The authors tackled the problem of measuring semantic similarity between patent phrases, which is challenging due to legal and technical language, by introducing a graph-augmented approach that combines localized and global contextual information. Their method significantly improved similarity inference in both self-supervised and supervised settings, as demonstrated on a unique patent dataset.

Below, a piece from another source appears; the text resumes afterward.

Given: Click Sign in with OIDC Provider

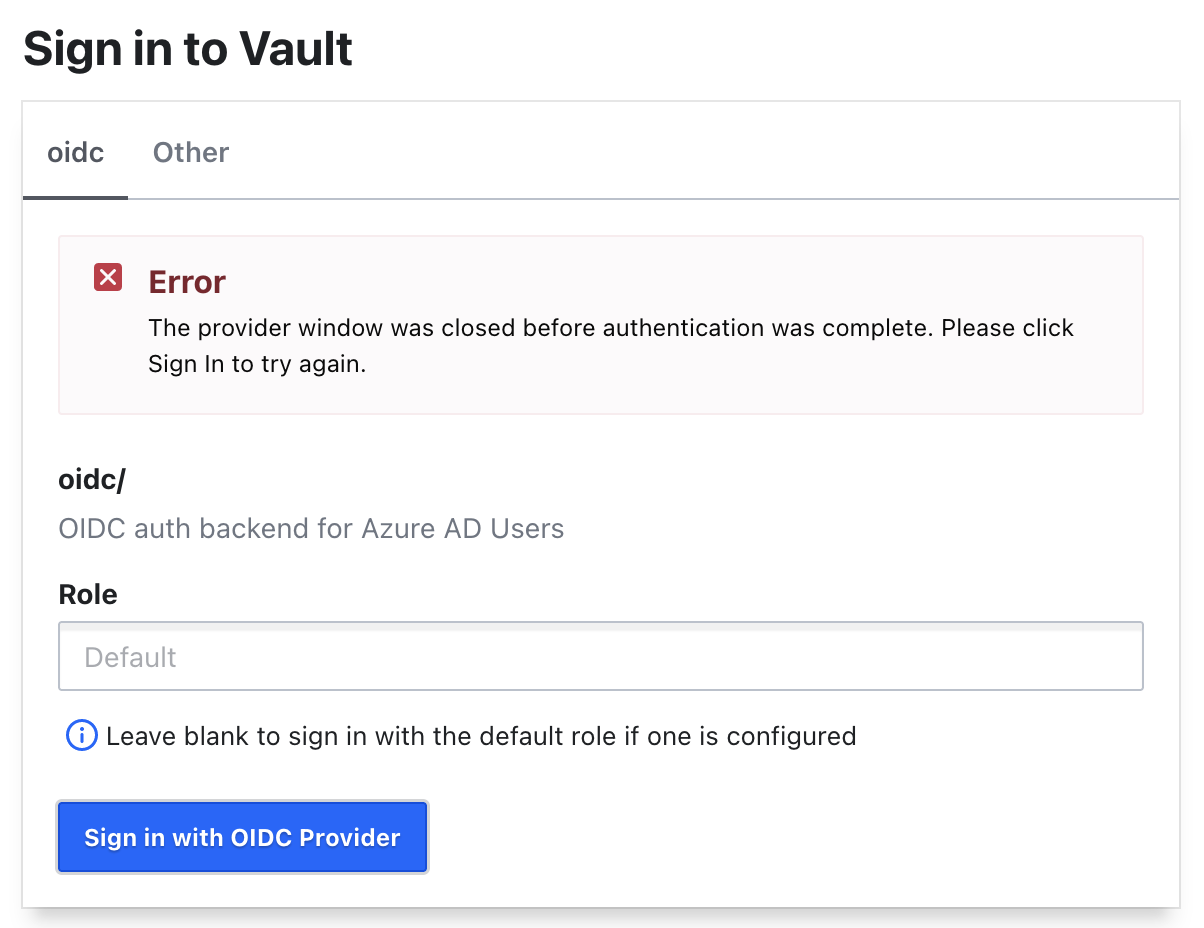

We study the patent phrase similarity inference task, which measures the semantic similarity between two patent phrases. As patent documents employ legal and highly technical language, existing semantic textual similarity methods that use localized contextual information do not perform satisfactorily in inferring patent phrase similarity. To address this, we introduce a graph-augmented approach to amplify the global contextual information of the patent phrases. For each patent phrase, we construct a phrase graph that links to its focal patents and a list of patents that are either cited by or cite these focal patents. The augmented phrase embedding is then derived from combining its localized contextual embedding with its global embedding within the phrase graph. We further propose a self-supervised learning objective that capitalizes on the retrieved topology to refine both the contextualized embedding and the graph parameters in an end-to-end manner. Experimental results from a unique patent phrase similarity dataset demonstrate that our approach significantly enhances the representation of patent phrases, resulting in marked improvements in similarity inference in a self-supervised fashion. Substantial improvements are also observed in the supervised setting, underscoring the potential benefits of leveraging retrieved phrase graph augmentation.